There’s the well-known stereotype that people are governed either by the right brain (imaginative, creative) or by the left brain (analytical, methodical). Add that to the popular opinion that design is a primarily creative industry, and the idea of a left-brained designer becomes almost an oxymoron. There’s an overwhelming pressure to be as creative as possible – the implication being that, if you’re not, you are unlikely to succeed in this ever-growing design industry.

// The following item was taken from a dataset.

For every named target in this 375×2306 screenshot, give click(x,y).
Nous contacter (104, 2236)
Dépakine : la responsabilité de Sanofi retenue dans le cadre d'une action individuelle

Now, nearly a decade into my design career, I feel more comfortable about myself and more confident in the skill set I bring to the table - it’s easier to push through the fear of not fitting the stereotypical designer mould. But for several years, I felt like a fish out of water – I couldn’t look past the imposed binary system of ‘left brain’ vs ‘right brain’, and I worried that my more analytic approach to design wouldn’t compete with the more artistically creative flair of my colleagues. When I think about my first steps into the world of design – fresh out of uni, eager and bright-eyed – it would have been reassuring to know that there is no single way to be a designer.
With all of this in mind, I’d like to rethink, and redefine, the typical profile of a modern designer. Not only is there a world of invaluable skills and assets beyond creativity, but there’s also the potential for a more fulfilling and enjoyable career once you reject the notion of fitting into any sort of mould.